Ricorrendo in Appello, la Corte accoglieva l’impugnazione incidentale dell’ex amministratore, dichiarandolo esente da responsabilità contrattuale, in quanto la mancanza di fondi nelle casse condominiali era stata determinata proprio dalla morosità dei condòmini. L’ex amministratore, inoltre, aveva inviato ai suddetti condòmini numerosi solleciti di pagamento. Motivo, questo, sufficiente ai fini dell’adempimento dei propri obblighi derivanti dal mandato, non essendo tenuto né ad anticipare le somme occorrenti per il pagamento della polizza assicurativa, né obbligato a ricorrere alla procedura monitoria per esigere i pagamenti delle quote.
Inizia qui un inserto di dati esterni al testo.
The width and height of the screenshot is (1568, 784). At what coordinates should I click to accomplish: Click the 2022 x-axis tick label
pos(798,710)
Il Condominio motivava il proprio ricorso in Cassazione – al quale l’ex amministratore resisteva con controricorso – richiamando il principio della diligenza del mandatario che avrebbe imposto il ricorso alla procedura monitoria per il recupero dei contributi necessari alle spese condominiali.
Per gli ermellini, il ricorso è risultato infondato, in quanto l’amministratore ha, nei riguardi dei partecipanti al condominio, una rappresentanza volontaria. Ragione per cui, i suoi poteri sono quelli di un comune mandatario, conferitigli sia dal regolamento di condominio, sia dalla assemblea condominiale. La Corte d’appello aveva accertato che l’ex amministratore aveva più volte sollecitato, anche per iscritto, i condòmini morosi al versamento delle quote condominiali, avendo solo la facoltà e non l’obbligo di ricorrere all’emissione di un decreto ingiuntivo nei riguardi dei condòmini morosi. Per questa motivazione, non meritava censura la decisione impugnata laddove escludeva la violazione dell’obbligo di diligenza, in quanto l’ex amministratore si era attivato nella raccolta dei fondi ed aveva comunque messo in mora gli inadempienti.
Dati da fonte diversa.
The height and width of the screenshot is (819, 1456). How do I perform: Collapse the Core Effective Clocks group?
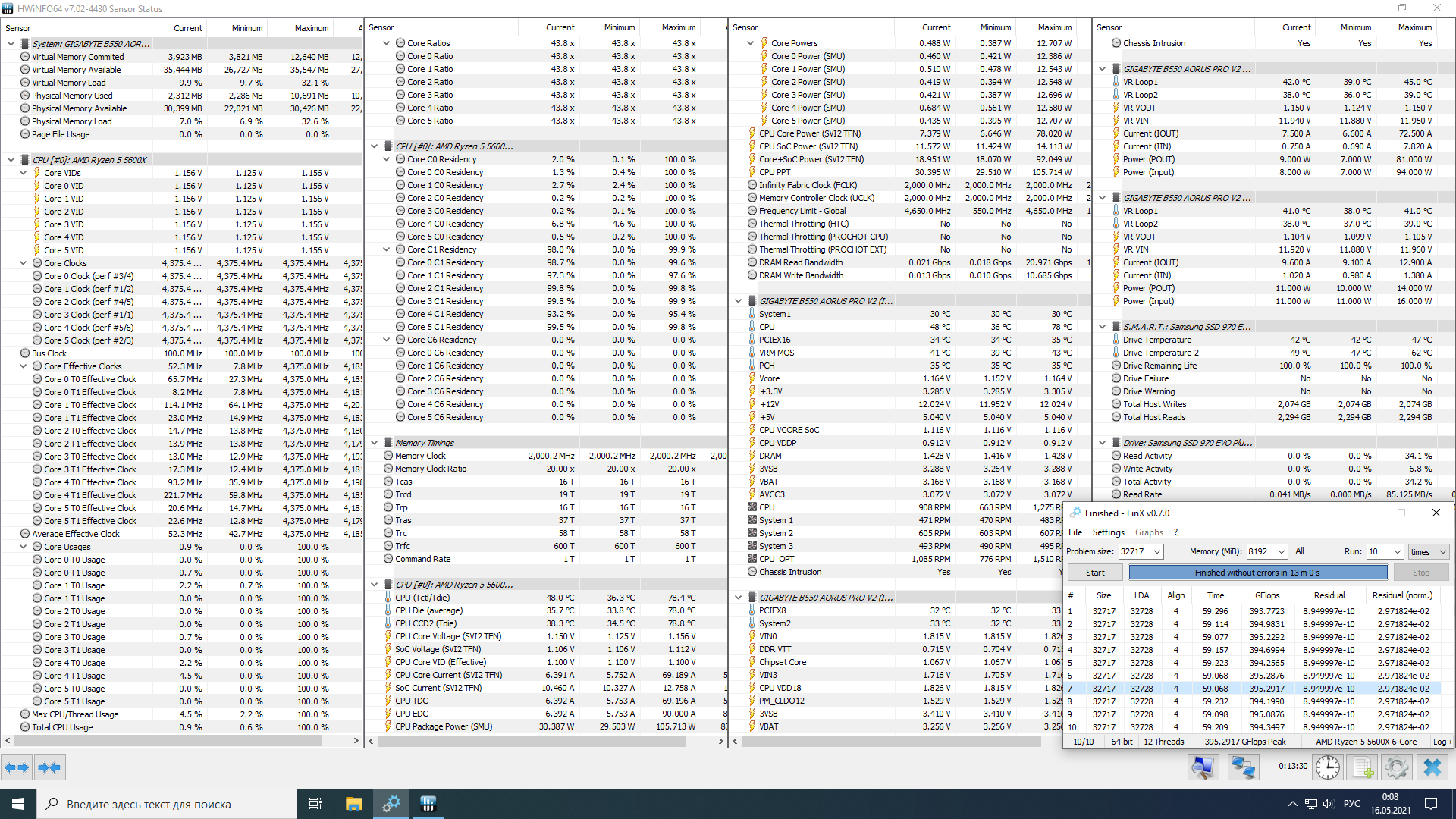coord(24,366)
La Cassazione ha, pertanto, respinto il ricorso ponendo le spese a carico della parte soccombente, liquidabili in euro 2.200,00 di cui euro 200,00 per esborsi, dichiarando, inoltre, la sussistenza dei presupposti per il versamento, a carico della parte ricorrente, dell’ulteriore importo a titolo di contributo unificato pari a quello dovuto per il ricorso.